-- TASK REQUIREMENTS --
Can you copy, word for word, the part of the "Redemption's Story" post below that runs from "When I stepped" up to and including "in the summer."?

Life at Hope College

Redemption’s Story

When I first wrote this post, it took me about five hours to complete and was over 5,000 words. That meant 99.99% of you would never read it, and most professors would most likely skim.

So, I scrapped my first draft, and I’m starting from the beginning.

I arrived back in Holland at 10:15am Saturday morning after a six hour flight from Anchorage to Chicago and a three hour drive from Chicago to campus following a two week trip to Alaska with a one week class in Holland to preface in order to complete my Hope College requirement of a Senior Seminar. That was a lot of logistical information I needed to include to make this post make sense, but other than logistics, it has little purpose. If you want to learn more, check out Alaska May Term: Thriving in Transitions or Hope College Senior Seminar to view course descriptions.

I’m sitting on the floor of my bedroom, glancing at my left arm. I pulled up the sleeve just a little bit and rolled my arm to the right, just so that I can see it better.

On my upper arm, I have seven freckles that align to form the Big Dipper, with one additional lone freckle off to the right: the same shape as the Alaskan flag.

As much as I would love to call that a coincidence, I believe that everything is connected.

I believe everything is connected because I believe in a God that goes before us. I believe in a God that knew us before we were born.

When I stepped off of the plane in Alaska, I can tell you that a radical love was taking over my heart. It was a love that I had encountered before, but this time, I could accept it, because God’s vision meant more to me than my own will.

Before I left, the Lord promised me two things: 1) that He would teach me to love with real love and 2) that I would run for the first time without pain in over six years.

He is a God who is who He says He is and will do what He says He will do. I knew it, I know I did. But belief is an entirely different phenomenon.

The first morning, I woke up at 5:45am to an Alaskan morning that felt like daylight. The sun doesn’t set there in the summer.

And I ran. I ran like I was out of shape, but did not run with pain. Each time my feet hit the concrete, it felt as though they were landing on a cloud. I don’t know how far I ran, but it was farther than I ever had before. When I returned back to our campground, I was breathing heavy and at some point, I closed my eyes.

When I opened them, in front of me was the landscaping just past the entrance of the ministry, a giant message spelled out in rocks that said, “WELCOME” and a white wooden cross that stood above it.

When God’s power intersects with our potential, it becomes a collision with grace.

I broke down. I fell to my knees and I knew I didn’t deserve it, but my Savior told me I was worth it all.

Before the trip, I knew we had an hour of quiet time in the morning so I prayed a lot about where I was supposed to sit. God gave me a picture of a log with some trees in front of it, and I knew that was where I was supposed to be.

-- DATA PROVIDED --
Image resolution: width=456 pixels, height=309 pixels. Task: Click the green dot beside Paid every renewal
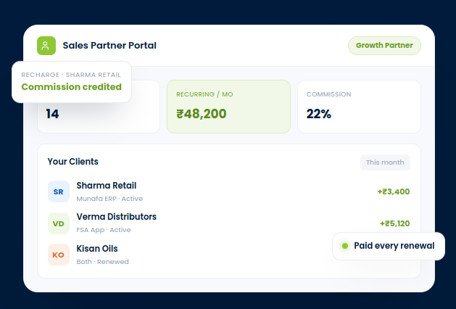point(345,246)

-- RESPONSE TO THIS TASK --
When I stepped off of the plane in Alaska, I can tell you that a radical love was taking over my heart. It was a love that I had encountered before, but this time, I could accept it, because God’s vision meant more to me than my own will.

Before I left, the Lord promised me two things: 1) that He would teach me to love with real love and 2) that I would run for the first time without pain in over six years.

He is a God who is who He says He is and will do what He says He will do. I knew it, I know I did. But belief is an entirely different phenomenon.

The first morning, I woke up at 5:45am to an Alaskan morning that felt like daylight. The sun doesn’t set there in the summer.